Update the listing below by replacing "thermometer icon" with "thermometer symbol" and keeping every other line unchanged. Leave the pictures out of your answer.
(begin)
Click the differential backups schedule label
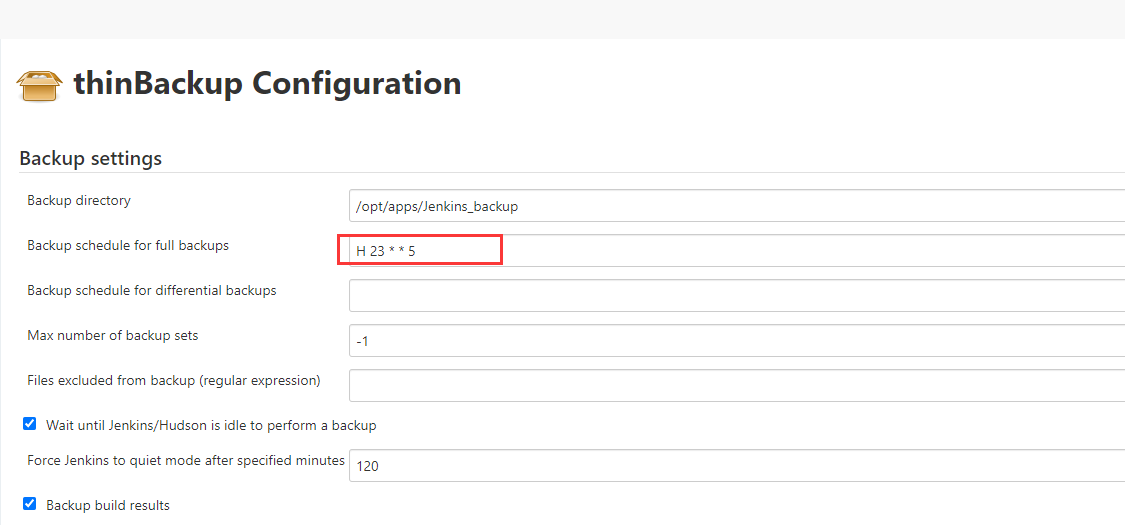This screenshot has width=1125, height=525. point(152,290)
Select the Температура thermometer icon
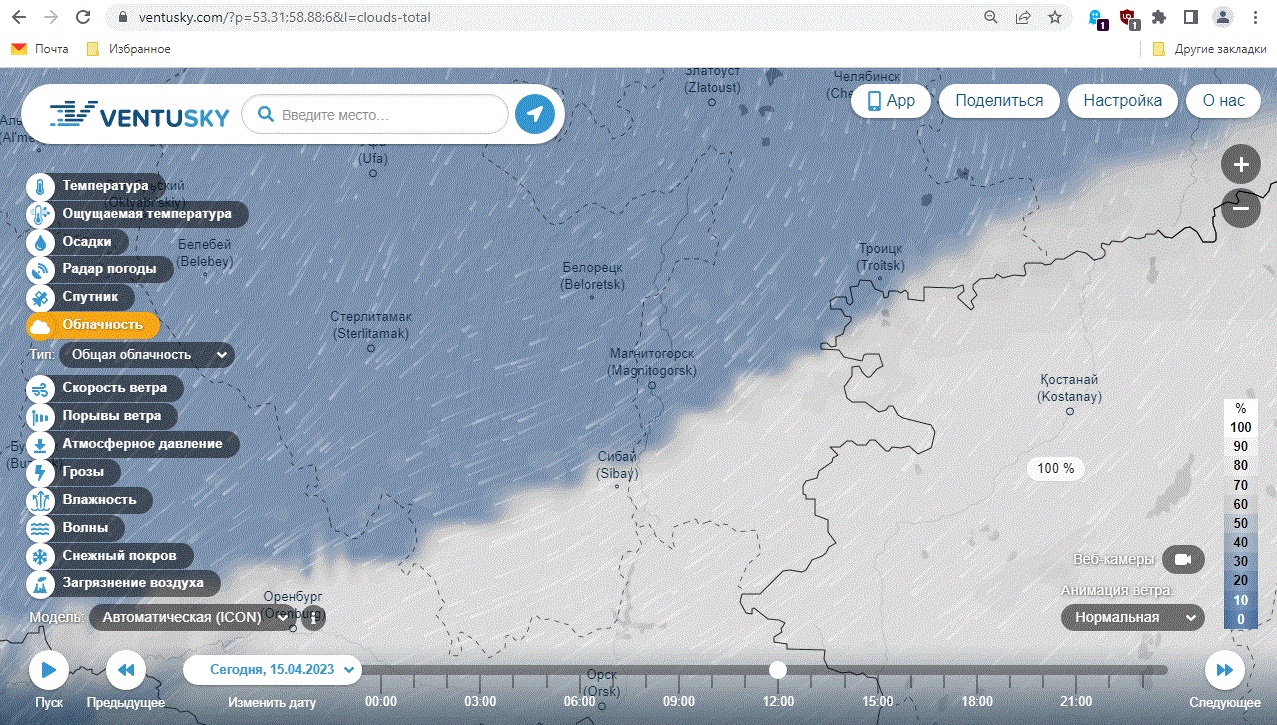Image resolution: width=1277 pixels, height=725 pixels. click(40, 186)
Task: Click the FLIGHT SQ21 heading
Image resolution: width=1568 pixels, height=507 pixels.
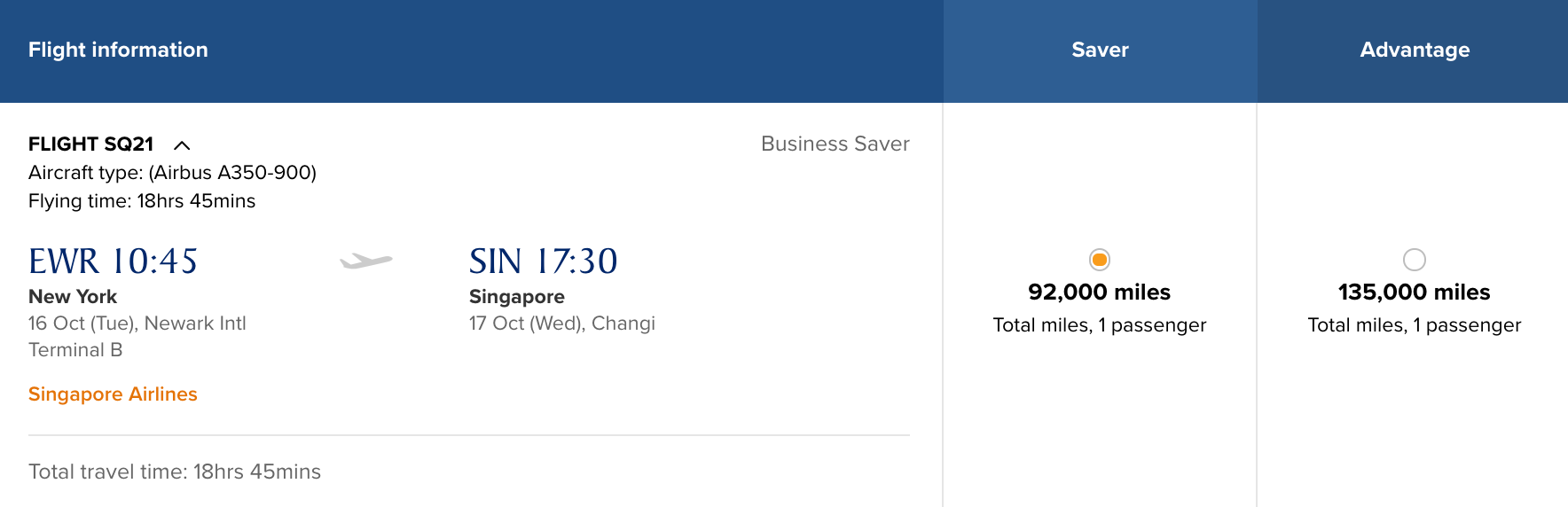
(end)
Written response -
Click the differential backups schedule label
This screenshot has width=1125, height=525. point(152,290)
Select the Температура thermometer symbol
Image resolution: width=1277 pixels, height=725 pixels. click(40, 186)
Task: Click the FLIGHT SQ21 heading
Image resolution: width=1568 pixels, height=507 pixels.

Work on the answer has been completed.